Los dos discípulos en el camino de Emaús, tuvieron un viaje muy provechoso. Su compañero y maestro era el mejor de los tutores. El intérprete ⦋era⦌ uno entre mil “en quien están escondidos todos los tesoros de la sabiduría y del conocimiento” (Col. 2:3). El Señor Jesús consintió en convertirse en un predicador del Evangelio y no se avergonzó de ejercer su llamamiento ante una audiencia de dos personas; y tampoco rehúsa ahora, convertirse en maestro de una sola persona. Busquemos la compañía de tan excelente instructor porque hasta que Él no nos haga sabios, nunca seremos sabios para la salvación.
Este inigualable tutor, utilizó como su libro de clase el mejor de los libros. Aunque era capaz de revelar nuevas verdades, prefería exponer las antiguas. Él sabía, por su omnisciencia, cuál era la manera más instructiva de enseñar y, dirigiéndose inmediatamente a Moisés y a los profetas, nos mostró que el camino más seguro hacia la sabiduría no es la especulación, el razonamiento o la lectura de libros humanos, sino la meditación en la Palabra de Dios. La manera más fácil para ser espiritualmente rico en el conocimiento celestial, es cavar en esta mina de diamantes y recoger perlas de este mar celestial. Cuando Jesús mismo trató de enriquecer a otros, trabajó en la cantera de la Sagrada Escritura.

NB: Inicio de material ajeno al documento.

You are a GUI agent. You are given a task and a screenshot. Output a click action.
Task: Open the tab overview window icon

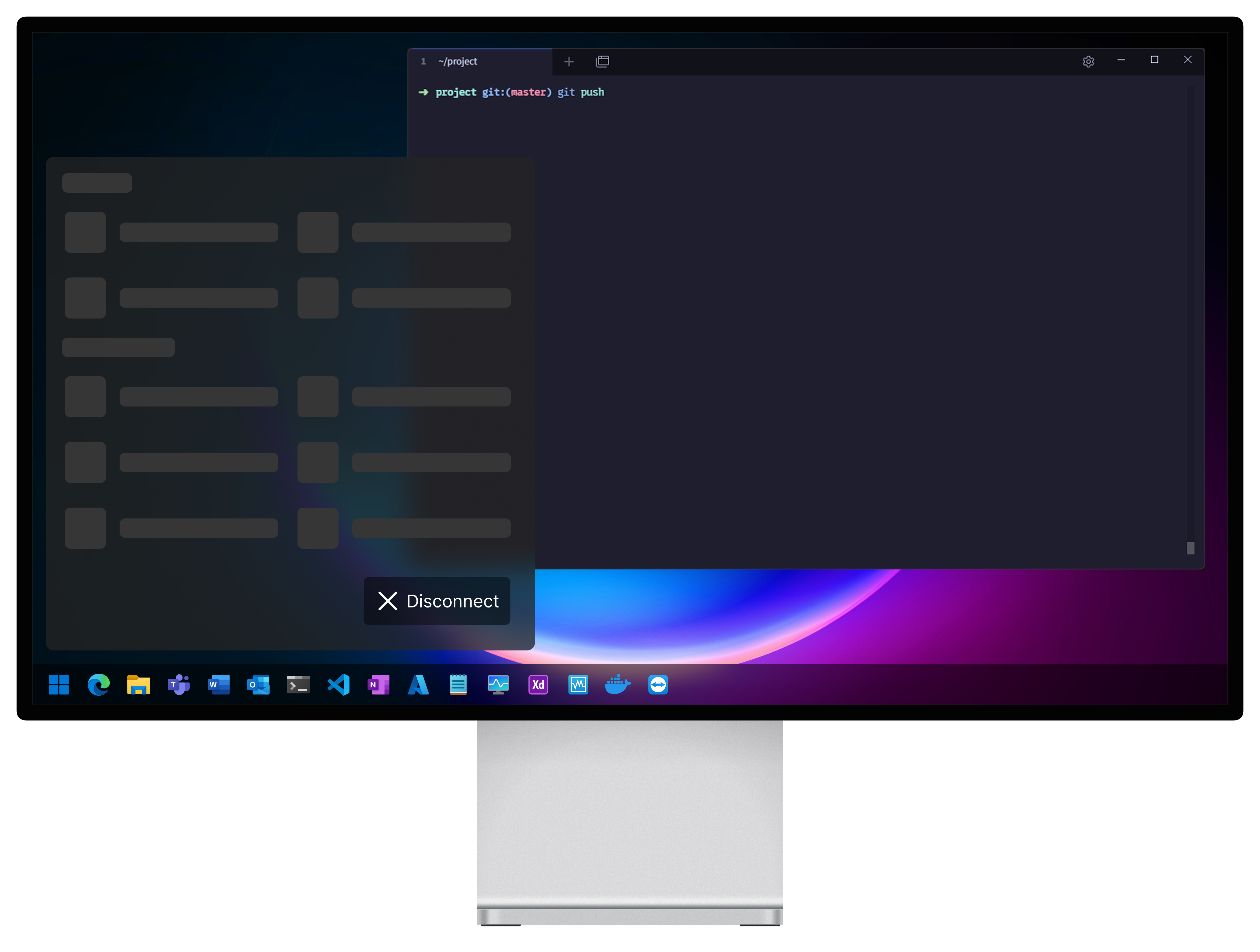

El par favorecido fue llevado a considerar el mejor de los temas, pues Jesús habló de Jesús y expuso las cosas concernientes a Él mismo. Aquí, el diamante cortó al diamante y, ¿qué podría ser más admirable? El Señor de la Casa abrió sus propias puertas, condujo a los invitados a su mesa y colocó sobre ella sus propios manjares. El mismo que escondió el tesoro en el campo, guio a los buscadores hasta él. Nuestro Señor hablaba, naturalmente, de los temas más dulces y no podía encontrar ninguno más dulce que su propia persona y obra.
Con la vista puesta en ellos, debemos escudriñar siempre la Palabra. ¡Oh, por gracia para estudiar la Biblia con Jesús como nuestro maestro y nuestra lección!
Tomado de Mañana y tarde: Lecturas diarias (Morning and Evening: Daily Readings) (London: Passmore & Alabaster, 1896); de dominio público.